13 yaşında bir çocuk; alkolik baba, küçük bir kız kardeş arasında hayaller dünyasına dalınca hem okulda hem de mahallede dışlanır. Kentte kaçırılan çocuklar vardır, akıbeti bilinmeyen… “Gaspçı”, yani çocuk kaçıran bilinse de ne tanınır ne de bulunabilir. Öykünün gelişinden belli ki o çocuk da kaçırılacaktır ve öykümüz öyle başlayacak…

1970’li yılların en büyük kâbusu, bizim için değilse de Amerika için, çocuk kaçırma olaylarıdır. Doğal olarak, herkesi ürküten bu durum yaşamı da belirler. Yönetmen Scott Derrickson, çocuk kaçırma olaylarını, biraz da gizli olarak yaşamın odağında yer alan şiddete bağlıyor. Çocuklar arasında inanılmaz bir şiddet yaşanıyor. Birbirlerini öldüresiye dövüyorlar. Belki de bu çocuk kaçırma olayları, onları bu şiddet sarmalından korumak amacıyla artmıştır, araştırmacıların bilebileceği bir şey.

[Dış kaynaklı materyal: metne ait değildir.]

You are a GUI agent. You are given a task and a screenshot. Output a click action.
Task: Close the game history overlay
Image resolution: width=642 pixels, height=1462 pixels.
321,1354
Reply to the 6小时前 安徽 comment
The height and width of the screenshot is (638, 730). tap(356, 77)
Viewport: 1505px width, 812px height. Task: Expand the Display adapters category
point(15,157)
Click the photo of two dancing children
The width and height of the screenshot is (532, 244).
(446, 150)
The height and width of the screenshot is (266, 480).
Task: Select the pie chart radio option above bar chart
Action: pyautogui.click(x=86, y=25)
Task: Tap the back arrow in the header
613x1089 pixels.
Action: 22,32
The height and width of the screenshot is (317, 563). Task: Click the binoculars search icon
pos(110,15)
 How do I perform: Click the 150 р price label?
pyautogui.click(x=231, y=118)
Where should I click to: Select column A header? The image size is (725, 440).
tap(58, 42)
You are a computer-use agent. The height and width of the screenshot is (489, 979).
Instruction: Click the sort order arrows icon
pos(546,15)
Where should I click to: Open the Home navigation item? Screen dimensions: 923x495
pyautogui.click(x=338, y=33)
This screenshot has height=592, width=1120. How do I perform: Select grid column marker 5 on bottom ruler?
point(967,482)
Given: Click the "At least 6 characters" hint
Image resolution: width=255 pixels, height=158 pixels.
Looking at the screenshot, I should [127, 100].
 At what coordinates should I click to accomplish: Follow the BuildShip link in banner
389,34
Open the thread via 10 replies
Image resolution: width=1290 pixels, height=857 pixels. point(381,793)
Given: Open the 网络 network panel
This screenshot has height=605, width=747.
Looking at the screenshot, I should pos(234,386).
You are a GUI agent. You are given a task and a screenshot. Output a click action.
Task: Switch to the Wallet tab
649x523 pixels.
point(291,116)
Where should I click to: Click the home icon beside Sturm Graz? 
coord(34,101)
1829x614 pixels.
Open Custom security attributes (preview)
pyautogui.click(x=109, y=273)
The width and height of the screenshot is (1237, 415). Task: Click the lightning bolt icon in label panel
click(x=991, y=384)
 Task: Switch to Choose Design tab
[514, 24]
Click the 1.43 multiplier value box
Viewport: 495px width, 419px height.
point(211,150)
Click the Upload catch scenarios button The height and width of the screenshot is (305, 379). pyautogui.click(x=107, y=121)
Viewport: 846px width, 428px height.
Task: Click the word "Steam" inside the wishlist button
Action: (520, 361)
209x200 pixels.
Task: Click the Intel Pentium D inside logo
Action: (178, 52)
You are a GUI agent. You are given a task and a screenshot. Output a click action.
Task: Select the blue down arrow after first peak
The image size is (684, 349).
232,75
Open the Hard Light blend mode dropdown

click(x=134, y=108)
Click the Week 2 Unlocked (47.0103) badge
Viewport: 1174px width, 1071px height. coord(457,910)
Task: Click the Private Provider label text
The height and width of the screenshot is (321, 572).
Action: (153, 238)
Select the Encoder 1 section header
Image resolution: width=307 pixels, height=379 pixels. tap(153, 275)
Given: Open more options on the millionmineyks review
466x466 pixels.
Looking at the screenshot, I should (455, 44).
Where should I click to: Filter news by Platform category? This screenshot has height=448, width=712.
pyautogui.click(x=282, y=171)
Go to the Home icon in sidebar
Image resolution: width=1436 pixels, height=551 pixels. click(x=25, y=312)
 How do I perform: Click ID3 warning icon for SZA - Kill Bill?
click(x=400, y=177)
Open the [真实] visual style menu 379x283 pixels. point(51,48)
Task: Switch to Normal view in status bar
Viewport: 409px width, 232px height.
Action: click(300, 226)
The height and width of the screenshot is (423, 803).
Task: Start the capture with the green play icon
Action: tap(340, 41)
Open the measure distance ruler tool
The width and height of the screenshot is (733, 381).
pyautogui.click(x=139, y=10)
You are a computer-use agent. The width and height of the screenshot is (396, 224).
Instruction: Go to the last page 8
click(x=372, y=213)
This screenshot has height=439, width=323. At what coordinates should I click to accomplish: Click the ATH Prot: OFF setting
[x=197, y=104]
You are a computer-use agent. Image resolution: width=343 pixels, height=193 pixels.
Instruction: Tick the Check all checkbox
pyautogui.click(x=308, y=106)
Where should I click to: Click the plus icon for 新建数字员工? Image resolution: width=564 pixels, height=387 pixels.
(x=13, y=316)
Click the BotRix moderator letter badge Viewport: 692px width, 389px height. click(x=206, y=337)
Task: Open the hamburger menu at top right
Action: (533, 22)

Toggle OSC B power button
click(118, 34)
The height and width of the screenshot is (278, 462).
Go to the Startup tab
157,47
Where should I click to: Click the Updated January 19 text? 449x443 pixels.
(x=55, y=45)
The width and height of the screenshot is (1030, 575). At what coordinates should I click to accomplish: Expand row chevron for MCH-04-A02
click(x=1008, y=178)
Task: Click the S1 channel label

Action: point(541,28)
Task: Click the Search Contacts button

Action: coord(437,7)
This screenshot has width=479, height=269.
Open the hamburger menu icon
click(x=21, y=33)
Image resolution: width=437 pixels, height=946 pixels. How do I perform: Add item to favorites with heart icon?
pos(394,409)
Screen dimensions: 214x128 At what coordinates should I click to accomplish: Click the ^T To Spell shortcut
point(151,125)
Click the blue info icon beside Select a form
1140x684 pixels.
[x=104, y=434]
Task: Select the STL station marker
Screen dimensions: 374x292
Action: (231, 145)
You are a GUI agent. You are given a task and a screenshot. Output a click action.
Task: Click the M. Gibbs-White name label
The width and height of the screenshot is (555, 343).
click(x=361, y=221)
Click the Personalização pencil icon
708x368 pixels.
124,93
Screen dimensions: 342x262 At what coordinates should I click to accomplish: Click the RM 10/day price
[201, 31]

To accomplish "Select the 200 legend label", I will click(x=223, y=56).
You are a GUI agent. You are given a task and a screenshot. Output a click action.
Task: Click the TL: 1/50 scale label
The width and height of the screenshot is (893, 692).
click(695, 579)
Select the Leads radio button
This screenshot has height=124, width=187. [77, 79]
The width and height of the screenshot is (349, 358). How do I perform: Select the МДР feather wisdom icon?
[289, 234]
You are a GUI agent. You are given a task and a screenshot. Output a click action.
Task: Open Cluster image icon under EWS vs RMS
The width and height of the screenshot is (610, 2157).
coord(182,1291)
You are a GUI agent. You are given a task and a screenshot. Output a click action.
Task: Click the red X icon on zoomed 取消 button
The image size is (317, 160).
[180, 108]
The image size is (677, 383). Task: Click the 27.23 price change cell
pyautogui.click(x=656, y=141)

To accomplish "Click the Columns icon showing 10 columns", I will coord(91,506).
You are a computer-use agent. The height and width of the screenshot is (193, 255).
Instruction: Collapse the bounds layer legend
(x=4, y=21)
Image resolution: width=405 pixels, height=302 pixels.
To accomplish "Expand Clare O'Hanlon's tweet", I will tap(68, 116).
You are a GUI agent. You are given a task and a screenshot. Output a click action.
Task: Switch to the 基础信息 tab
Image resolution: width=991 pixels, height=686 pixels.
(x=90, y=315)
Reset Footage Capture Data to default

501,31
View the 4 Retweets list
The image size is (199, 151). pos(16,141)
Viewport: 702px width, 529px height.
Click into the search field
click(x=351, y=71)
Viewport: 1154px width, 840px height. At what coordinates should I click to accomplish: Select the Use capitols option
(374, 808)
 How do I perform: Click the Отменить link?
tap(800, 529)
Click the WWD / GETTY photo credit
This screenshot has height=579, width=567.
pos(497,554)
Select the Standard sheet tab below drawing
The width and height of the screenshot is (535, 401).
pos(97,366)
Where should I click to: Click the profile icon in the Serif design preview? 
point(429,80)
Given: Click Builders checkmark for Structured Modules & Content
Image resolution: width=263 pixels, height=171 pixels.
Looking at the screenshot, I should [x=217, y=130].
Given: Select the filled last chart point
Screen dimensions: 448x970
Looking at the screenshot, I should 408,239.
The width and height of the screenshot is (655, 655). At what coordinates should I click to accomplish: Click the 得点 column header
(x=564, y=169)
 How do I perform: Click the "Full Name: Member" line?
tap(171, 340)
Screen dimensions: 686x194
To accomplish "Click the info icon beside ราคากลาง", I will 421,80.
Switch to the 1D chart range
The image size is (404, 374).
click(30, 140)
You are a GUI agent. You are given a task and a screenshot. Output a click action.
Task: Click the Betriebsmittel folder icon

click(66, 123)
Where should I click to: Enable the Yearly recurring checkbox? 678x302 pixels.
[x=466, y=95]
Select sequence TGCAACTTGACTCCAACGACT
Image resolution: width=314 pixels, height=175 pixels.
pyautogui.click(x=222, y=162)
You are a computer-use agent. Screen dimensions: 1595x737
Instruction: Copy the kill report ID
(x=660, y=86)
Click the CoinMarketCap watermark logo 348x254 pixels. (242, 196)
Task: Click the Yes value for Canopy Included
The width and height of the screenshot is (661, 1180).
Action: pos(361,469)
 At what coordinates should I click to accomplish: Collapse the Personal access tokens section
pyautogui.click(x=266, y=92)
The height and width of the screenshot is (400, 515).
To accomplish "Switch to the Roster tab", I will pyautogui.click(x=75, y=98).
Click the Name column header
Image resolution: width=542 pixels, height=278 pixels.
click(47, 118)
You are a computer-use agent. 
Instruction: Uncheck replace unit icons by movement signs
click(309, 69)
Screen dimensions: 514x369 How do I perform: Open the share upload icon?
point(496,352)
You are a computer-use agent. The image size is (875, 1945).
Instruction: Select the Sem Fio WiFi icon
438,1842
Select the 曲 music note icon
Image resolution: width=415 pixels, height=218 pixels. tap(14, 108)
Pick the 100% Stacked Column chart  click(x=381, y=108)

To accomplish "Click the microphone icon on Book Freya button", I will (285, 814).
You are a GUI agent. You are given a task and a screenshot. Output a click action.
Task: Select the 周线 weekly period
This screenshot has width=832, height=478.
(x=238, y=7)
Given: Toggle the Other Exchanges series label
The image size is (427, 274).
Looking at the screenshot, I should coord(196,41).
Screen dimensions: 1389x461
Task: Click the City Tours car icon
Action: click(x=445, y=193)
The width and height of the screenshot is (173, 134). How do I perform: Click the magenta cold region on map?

Merak, heyecan, ürperti sinema için de bulunmaz bir kaynaktır. Buna da bağlı olarak fantastik filmler izleyicinin ilgisini çeker. “Siyah Telefon”da merakın ve gizemin odağında o çalışmayan ama çalan telefon bulunuyor; ilk ilgi odağı… İyi öykü, iyi yönetmen, iyi oyuncular (Finney’de Mason Thames, Gwen’de Madeleine McGraw, babada Jeremy Davies ve tabii, Gaspçı’da Ethan Hawke) ile kuşkusuz çok ilgi çekecektir. Gwen’in gördüğü rüyalara babasının şiddet kullanarak gösterdiği tepki filmin diğer gizemli yanı, çünkü polis inanıyor küçük kıza. Daha önce kaçırılan çocukların o çalışmayan ama çalan telefonla yönlendirdiği Finney, giderek kendine güvenecek ve Gaspçının karşısına dikilecektir. Burada, ‘80ler dizisinin unutulmaz repliği “icat çıkarma”yı, buna da bağlı olarak Rasim Öztekin’i (alkışlar sarsın doğanın kucağında da) anımsamamak elde değil. Finney, kendince denemeler yapan bir çocuk, her ne kadar arkadaşları tarafından dışlansa da… O denemelerinin yararını görecektir.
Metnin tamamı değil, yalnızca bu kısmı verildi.